Monitoring of Bread Wheat Plants with Multi-Layer Remote Sensing Approach
PAKISTAN JOURNAL OF AGRICULTURAL SCIENCES, cilt.63, sa.1, ss.213-228, 2026 (SCI-Expanded, Scopus)
- Yayın Türü: Makale / Tam Makale
- Cilt numarası: 63 Sayı: 1
- Basım Tarihi: 2026
- Doi Numarası: 10.21162/pakjas/26.950
- Dergi Adı: PAKISTAN JOURNAL OF AGRICULTURAL SCIENCES
- Derginin Tarandığı İndeksler: Scopus, Science Citation Index Expanded (SCI-EXPANDED)

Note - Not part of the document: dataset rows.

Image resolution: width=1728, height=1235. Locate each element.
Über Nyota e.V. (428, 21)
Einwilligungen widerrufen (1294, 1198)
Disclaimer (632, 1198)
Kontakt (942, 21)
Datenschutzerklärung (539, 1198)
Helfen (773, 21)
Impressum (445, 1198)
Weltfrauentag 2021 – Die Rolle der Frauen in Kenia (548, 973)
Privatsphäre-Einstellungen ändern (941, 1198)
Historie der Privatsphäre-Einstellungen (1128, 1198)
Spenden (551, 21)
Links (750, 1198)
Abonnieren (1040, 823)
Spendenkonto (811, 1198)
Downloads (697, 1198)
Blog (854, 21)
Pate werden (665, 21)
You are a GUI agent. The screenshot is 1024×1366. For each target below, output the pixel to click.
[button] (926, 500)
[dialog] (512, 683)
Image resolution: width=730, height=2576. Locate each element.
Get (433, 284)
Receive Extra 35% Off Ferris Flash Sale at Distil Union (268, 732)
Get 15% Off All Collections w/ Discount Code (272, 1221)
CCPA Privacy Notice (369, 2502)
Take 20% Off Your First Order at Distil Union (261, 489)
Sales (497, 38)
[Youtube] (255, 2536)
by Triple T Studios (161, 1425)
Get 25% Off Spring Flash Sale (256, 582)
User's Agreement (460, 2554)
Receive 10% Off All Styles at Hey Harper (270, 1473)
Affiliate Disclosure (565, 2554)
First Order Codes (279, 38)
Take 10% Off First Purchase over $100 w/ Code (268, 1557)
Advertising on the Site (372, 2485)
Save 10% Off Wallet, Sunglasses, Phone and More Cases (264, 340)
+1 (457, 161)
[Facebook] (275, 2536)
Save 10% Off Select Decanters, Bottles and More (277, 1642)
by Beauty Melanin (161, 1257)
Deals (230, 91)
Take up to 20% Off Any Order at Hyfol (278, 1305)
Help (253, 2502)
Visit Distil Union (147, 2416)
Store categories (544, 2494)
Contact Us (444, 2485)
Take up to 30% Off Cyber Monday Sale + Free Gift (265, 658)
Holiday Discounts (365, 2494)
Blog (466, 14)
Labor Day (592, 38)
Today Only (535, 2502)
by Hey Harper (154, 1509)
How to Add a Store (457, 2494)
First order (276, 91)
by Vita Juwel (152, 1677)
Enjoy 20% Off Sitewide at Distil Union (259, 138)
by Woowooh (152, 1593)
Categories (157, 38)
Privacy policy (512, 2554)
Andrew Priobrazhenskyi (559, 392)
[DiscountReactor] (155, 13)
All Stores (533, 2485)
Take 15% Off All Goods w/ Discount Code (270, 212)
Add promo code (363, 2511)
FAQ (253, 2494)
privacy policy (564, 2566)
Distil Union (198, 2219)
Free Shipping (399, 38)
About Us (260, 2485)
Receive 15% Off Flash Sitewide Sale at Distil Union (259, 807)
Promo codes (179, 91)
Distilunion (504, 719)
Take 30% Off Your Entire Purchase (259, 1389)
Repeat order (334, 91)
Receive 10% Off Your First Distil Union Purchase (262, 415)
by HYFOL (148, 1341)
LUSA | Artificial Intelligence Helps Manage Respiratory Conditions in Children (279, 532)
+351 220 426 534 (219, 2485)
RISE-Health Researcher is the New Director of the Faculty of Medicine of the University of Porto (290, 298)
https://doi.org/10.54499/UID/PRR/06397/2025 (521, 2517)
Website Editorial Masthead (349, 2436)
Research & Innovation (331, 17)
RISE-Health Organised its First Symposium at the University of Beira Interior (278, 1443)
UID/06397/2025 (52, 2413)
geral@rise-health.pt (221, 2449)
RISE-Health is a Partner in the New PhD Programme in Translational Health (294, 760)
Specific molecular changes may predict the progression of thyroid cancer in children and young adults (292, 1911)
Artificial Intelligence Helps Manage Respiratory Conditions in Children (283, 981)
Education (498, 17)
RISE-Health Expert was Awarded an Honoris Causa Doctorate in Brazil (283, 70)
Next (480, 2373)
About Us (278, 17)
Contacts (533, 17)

- Sayfa Sayıları: ss.213-228
- Akdeniz Üniversitesi Adresli: Evet
Özet
Remote sensing techniques are increasingly utilized in agricultural research and production systems for the effective monitoring of crop growth and health. This two-year study aimed to assess the relationships between spectral reflectance characteristics, vegetation indices, and plant height estimates derived from multi-platform remote sensing approaches under split nitrogen fertilization regimes applied at different growth stages of wheat. The experiment was conducted using a randomized complete block design, with data collected during the tillering, stem elongation, booting, heading, and flowering stages. Ground-based hyperspectral measurements and unmanned aerial vehicle (UAV)-derived imagery were acquired at each developmental stage. Vegetation indices, including the Normalized Difference Vegetation Index (NDVI) and Simple Ratio Index (VI), were calculated from both ground-based and UAV data. Plant height estimates were generated using a normalized Digital Surface Model (nDSM) derived from Digital Surface Model (DSM) and Digital Terrain Model (DTM) data. Statistical analyses indicated that both wheat growth stages and nitrogen application rates had significant effects on spectral responses in the blue (p < 0.05), green, red, and near-infrared (p <0.001) regions. The lowest energy absorption across all spectral bands was observed in the control (N0) treatment, whereas the highest absorption was recorded in the N3 treatment, particularly within the green, red, and NIR regions. Vegetation index values exhibited highly significant differences (p <0.001) among nitrogen treatments and developmental stages. Moreover, strong correlations were identified between UAV-derived plant height estimates and ground-measured growth parameters, confirming the reliability of UAV-based observations. Overall, the results demonstrate that multi-layer remote sensing approach provides a robust and efficient approach for monitoring the physiological and phenological responses of wheat to varying nitrogen management strategies, with particular effectiveness in capturing the dynamic growth patterns throughout the crop’s phenological cycle.